Silence the warnings: An overlong word (more than 50 characters) ...

Comment over 2 years ago →
dabley
I got this problem after setting up Search API (v8.x-1.28) on my Drupal 9.5.3 site. I'm using the pre-processors: Ignore Case, Transliteration, HTML Filter, Tokenizer, Stemmer. I'm not using the Ignore Characters processor, but I see that the Tokenizer itself has an "Ignore Characters" parameter. This is set by default to ignore the three characters "._-". I changed this, setting it to empty.

This has pretty much solved the problem for me. I now get a much smaller number of "overlong word" errors, and these are almost entirely from strings of characters which are not words, so dont need to be indexed. So, the solution seems simple.

I am wondering why nobody mentioned the "Ignore characters" parameter in the Tokenizer before? Is this a feature that has been added recently?

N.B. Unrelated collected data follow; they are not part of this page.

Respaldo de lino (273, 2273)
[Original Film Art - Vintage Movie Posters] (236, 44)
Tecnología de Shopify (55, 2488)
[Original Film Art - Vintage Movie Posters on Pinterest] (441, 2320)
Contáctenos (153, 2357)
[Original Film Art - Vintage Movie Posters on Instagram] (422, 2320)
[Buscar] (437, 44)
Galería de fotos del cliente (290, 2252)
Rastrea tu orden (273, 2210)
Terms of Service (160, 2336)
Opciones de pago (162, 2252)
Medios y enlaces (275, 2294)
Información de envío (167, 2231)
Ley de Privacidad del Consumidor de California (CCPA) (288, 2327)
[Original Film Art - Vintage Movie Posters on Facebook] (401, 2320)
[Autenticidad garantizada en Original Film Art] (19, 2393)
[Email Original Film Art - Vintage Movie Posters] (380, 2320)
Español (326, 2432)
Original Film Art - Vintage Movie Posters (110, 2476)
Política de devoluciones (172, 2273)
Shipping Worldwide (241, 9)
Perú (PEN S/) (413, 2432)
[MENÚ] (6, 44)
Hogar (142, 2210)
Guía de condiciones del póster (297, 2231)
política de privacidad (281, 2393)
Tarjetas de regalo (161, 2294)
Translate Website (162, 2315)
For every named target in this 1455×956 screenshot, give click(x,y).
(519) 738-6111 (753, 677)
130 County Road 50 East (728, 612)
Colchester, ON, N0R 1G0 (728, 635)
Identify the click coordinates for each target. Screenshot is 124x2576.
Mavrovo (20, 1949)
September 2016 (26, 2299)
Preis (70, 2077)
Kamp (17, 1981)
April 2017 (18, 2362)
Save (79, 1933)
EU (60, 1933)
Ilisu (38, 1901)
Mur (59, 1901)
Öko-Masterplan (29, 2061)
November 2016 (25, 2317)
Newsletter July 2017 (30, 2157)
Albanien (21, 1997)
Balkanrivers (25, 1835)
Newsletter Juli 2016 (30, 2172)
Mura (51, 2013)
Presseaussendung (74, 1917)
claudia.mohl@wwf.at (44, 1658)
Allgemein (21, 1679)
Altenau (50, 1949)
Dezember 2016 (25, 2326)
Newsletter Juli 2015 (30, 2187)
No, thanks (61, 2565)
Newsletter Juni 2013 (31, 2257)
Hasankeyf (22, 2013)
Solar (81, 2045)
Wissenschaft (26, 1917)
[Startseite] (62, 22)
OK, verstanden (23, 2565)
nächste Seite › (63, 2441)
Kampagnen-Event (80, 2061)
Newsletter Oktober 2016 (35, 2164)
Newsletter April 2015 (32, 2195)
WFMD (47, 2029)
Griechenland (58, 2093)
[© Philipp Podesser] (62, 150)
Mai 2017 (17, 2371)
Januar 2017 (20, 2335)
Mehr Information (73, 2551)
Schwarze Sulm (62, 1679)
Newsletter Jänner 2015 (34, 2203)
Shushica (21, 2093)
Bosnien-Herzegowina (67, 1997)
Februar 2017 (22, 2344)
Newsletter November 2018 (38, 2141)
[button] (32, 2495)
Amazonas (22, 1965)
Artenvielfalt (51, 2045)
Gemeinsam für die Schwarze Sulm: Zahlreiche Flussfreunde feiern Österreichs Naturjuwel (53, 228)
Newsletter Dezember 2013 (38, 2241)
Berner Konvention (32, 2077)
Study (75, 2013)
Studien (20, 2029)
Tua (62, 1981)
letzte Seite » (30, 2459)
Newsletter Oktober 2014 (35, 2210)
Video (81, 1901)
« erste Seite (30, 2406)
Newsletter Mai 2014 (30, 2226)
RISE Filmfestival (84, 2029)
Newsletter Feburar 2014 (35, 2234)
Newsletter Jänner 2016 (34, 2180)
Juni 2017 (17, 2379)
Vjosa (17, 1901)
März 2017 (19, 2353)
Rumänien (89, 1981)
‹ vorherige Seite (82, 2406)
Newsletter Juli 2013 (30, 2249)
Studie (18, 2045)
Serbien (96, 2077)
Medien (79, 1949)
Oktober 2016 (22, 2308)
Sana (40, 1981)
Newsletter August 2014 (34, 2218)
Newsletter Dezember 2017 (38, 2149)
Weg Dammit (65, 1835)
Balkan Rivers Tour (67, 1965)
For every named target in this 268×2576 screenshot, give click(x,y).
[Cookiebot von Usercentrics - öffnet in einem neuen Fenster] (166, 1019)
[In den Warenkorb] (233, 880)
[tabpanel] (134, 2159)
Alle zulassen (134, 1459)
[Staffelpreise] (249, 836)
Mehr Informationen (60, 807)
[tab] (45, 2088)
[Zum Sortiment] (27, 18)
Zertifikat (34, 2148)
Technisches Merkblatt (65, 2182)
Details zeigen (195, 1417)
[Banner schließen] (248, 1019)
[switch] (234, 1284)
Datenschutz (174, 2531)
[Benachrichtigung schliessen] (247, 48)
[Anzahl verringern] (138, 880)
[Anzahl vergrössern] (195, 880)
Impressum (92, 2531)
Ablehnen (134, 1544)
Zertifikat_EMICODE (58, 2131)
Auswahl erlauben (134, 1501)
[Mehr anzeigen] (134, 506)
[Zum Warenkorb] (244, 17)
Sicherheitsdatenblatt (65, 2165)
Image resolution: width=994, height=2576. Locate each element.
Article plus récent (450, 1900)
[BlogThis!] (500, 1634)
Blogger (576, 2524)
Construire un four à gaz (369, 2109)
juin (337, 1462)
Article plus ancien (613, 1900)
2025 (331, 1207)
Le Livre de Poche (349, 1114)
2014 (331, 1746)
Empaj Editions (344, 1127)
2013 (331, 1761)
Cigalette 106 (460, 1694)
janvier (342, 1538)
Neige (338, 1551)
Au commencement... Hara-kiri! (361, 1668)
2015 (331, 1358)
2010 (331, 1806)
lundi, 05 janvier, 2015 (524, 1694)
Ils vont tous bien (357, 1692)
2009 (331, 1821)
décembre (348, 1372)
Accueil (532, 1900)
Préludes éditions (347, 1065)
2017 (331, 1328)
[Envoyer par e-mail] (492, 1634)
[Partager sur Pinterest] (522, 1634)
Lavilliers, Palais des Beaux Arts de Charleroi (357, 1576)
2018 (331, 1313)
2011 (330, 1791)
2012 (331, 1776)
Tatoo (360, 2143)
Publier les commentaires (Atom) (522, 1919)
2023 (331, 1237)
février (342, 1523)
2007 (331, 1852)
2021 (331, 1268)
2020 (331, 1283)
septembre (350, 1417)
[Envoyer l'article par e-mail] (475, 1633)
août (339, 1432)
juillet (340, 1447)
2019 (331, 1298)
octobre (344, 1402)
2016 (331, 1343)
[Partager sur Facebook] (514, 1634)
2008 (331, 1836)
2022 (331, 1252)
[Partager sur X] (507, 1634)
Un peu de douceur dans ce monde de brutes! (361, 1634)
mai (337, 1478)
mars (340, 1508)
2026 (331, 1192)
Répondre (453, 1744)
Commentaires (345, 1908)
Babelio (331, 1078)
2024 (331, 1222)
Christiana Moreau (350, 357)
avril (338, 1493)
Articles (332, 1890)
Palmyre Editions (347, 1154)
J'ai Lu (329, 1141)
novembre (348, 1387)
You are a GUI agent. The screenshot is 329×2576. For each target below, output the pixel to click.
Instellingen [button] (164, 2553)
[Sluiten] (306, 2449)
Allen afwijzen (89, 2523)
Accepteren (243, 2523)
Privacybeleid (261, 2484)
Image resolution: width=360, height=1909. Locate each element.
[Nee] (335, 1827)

It's a shame that the documentation on the processors → doesn't go into detail about how the Tokenizer works. It would be helpful if people could better understand how best to configure it. And what's the rationale behind ignoring the characters "._-"? Are there any downsides to not ignoring these characters?
Comment over 2 years ago →
🇦🇹Austria drunken monkey Vienna, Austria
It's a shame that the documentation on the processors → doesn't go into detail about how the Tokenizer works. It would be helpful if people could better understand how best to configure it. And what's the rationale behind ignoring the characters "._-"? Are there any downsides to not ignoring these characters?

Good point, thanks for the suggestion. I edited the page to provide a little bit more detail about how the Tokenizer works – hope that helps.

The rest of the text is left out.